(WXYZ) - A local astronomer, Eric Bell, is weighing in on the Russian meteor explosion.
Bell teaches astronomy at the University of Michigan.
"It's like going from Detroit to Ann Arbor in two or three seconds. That's how fast it was going. It was going fast," he says.
Bell says meteors explode all the time, but on a much smaller scale.
"Something of this size it happens every year to every decade or so, but this is the first time it's happening over a reasonably populated area. That's the part that makes this really remarkable. Usually it happens in middle of nowhere," he says.
Shattering glass injured hundreds of people. Bell says it was the shock wave that did that kind of damage, not the actual explosion.
As for how something like this happens, Bell says when there's a collision between two objects there is debris that is sent out. That debris has its own path around the sun and some of those paths intersect with ours.
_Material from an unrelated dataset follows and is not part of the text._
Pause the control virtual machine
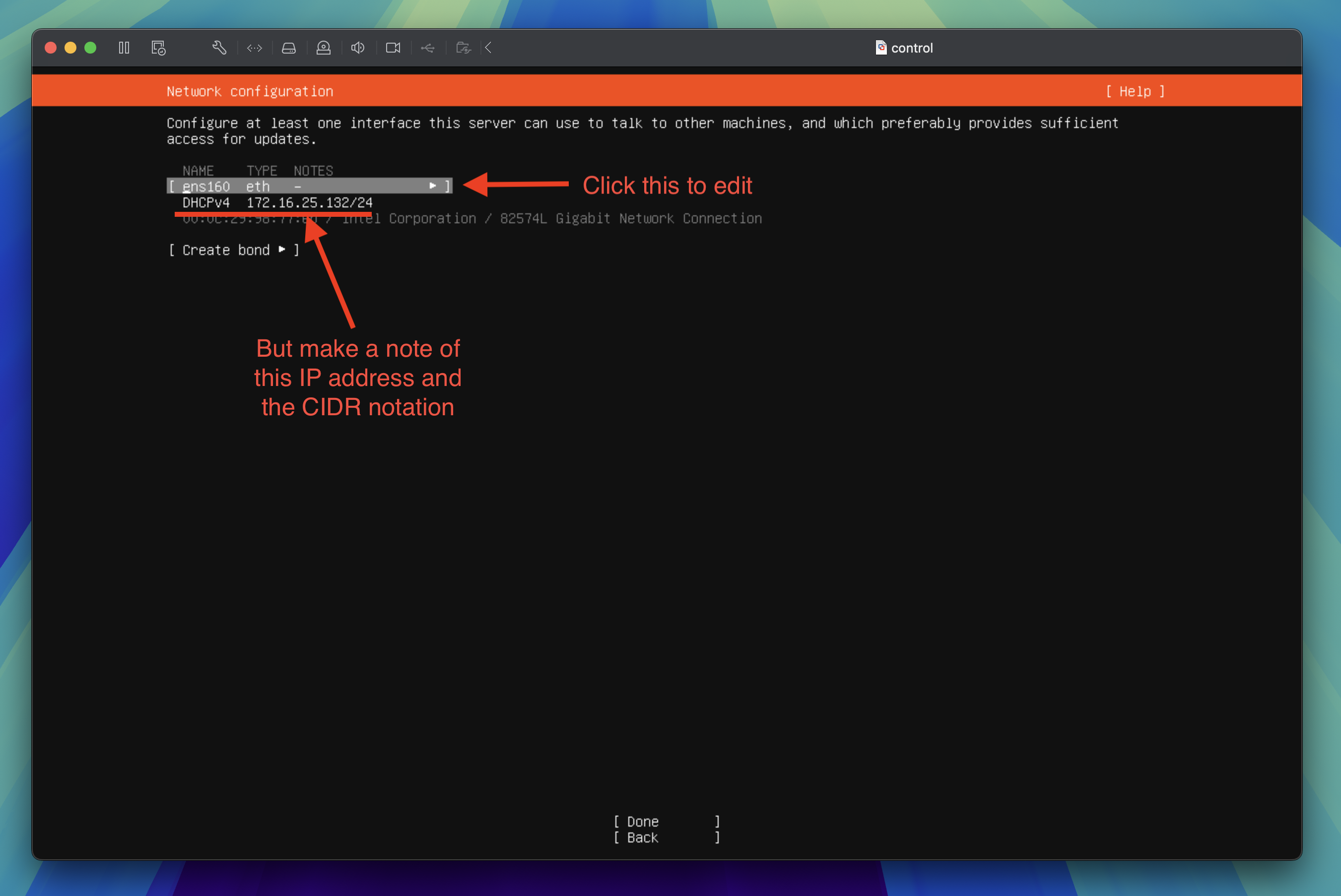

"We don't know how long how this particular body been going around the sun, but it was probably a long time and then it just finally manages to hit the earth. It's remarkable," says Bell.
He says current technology wouldn't have been able to track this and give people warning.
He says it's a reminder of how relevant it is to continue improving tracking technology.
"There are lot of things out there and this kind of thing, as much damage as it did, if it were a factor of 10 larger-- there wouldn't be a city left," says Bell.